Posted on Sep 6, 2010 7:36:01 AM PDT
J. Romeo says:
Rain Man on steroids! Love It!

Posted on Sep 6, 2010 7:36:44 AM PDT
J. Romeo says:
oops...double post..my bad.
Anyhoo...what is an airplane novel?

In reply to an earlier post on Oct 4, 2010 6:42:52 AM PDT
David Bee says:
A book you read to pass the time on a flight; a quick easy read...nice review btw.
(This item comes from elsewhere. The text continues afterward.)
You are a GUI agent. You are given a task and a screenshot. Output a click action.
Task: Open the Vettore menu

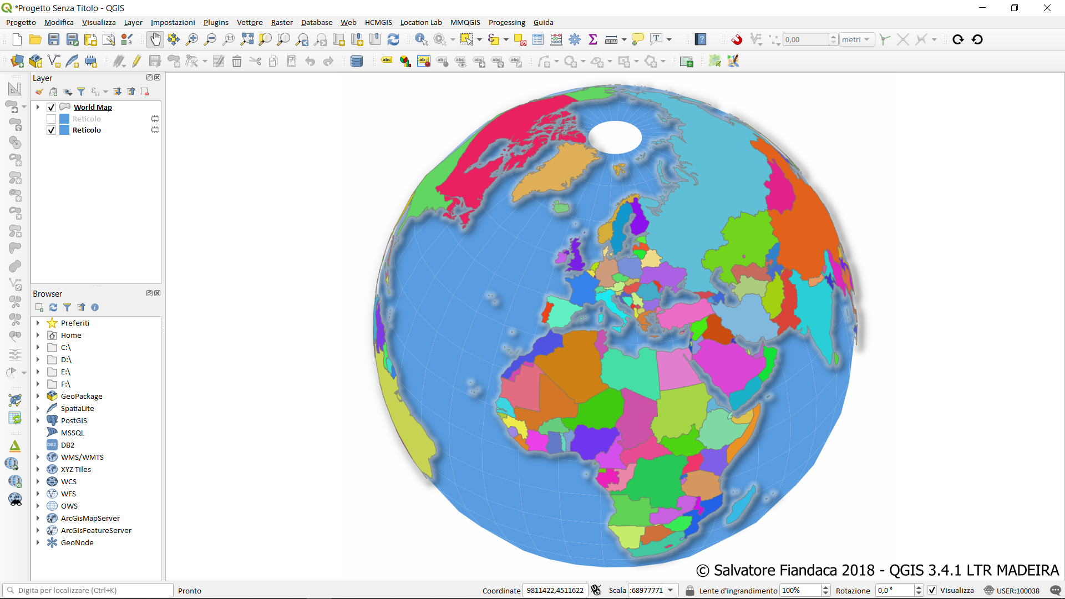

Posted on Oct 16, 2010 8:52:40 AM PDT
Flatboat says:
You expressed my opinion very well, except you insult the comic book genre. Stan Lee would never come up with such inconsistent powers. The characters in The Watchmen were really much more plausible and stayed "in character" even if the charactes were flawed and somewhat complex. You could have also highlighted she has excellent social engineering skills (including impersonating a variety of people to uncover information) but cannot figure out how to avoid trouble. Salander also writes outstanding reports and gives great verbal summaries, but becomes uncommunicative when it helps the plot move along. But if your reveiw helps explain it to the pseudo-science people that rave on this book I support your review completely. I wish I had read more reviews before I wasted my time with this. (But as far as trusting reviews, I was concerned that your only good reviews are for DVDs. No books that you like?)Watchmen

In reply to an earlier post on Oct 16, 2010 12:34:37 PM PDT
Good riposte. The characters in Watchmen at least had some degree of proportionality and vulnerability.

Posted on Dec 15, 2010 1:43:42 PM PST
nurwho says:
Haha! great title!

Posted on Aug 18, 2011 10:42:37 AM PDT
You totally nailed the problem here. In the first book, Salander is a real seeming person -- she's sort of Aspergerish, she doesn't have money, she has shabby clothes and lives in a shabby apartment, and works at a very ordinary job at a security company for minimum wages. She has a dark history, but beyond a photographic memory (possible), she is a believable human being. That book ALSO has a plot beyond "what happens to Salander"; she is a character in the story, but not THE story herself.

The 2nd book throws this all away. It's all about HER and her problems as if she was the most important person ON EARTH. She's a total "Mary Sue" who can do anything, is irresistible sexually to men AND women, now has big boobs (! paid for by the Swedish health care!) and the author has no moral judgement at all that she stole $250 million from the Swedish taxpayers, and nobody (Interpol?) is even looking for the lost funds. She is the greatest computer hacker who EVER LIVED, literally and a math genius on the Einstein level (solves Fermat's Last Theorum in her spare time between solving cases)...also is a boxer and fighter despite being the size (literally) of a 10 year old child.

She isn't human anymore. I have the same complaint against Tom Clancy; I loved "Red October"! and in that book, Jack Ryan is a recognizable (if heroic) human being. By Clancy's later book, he's a stick figure hero "Gary Stu" who isn't human anymore -- he's SuperPresidentMan.

Larrson fell right into the same trap. This book was a huge disappointment; the first book was flawed but interesting. This book, "Girl who Played with Fire" is little more than a very fat copy of the IKEA catalogue.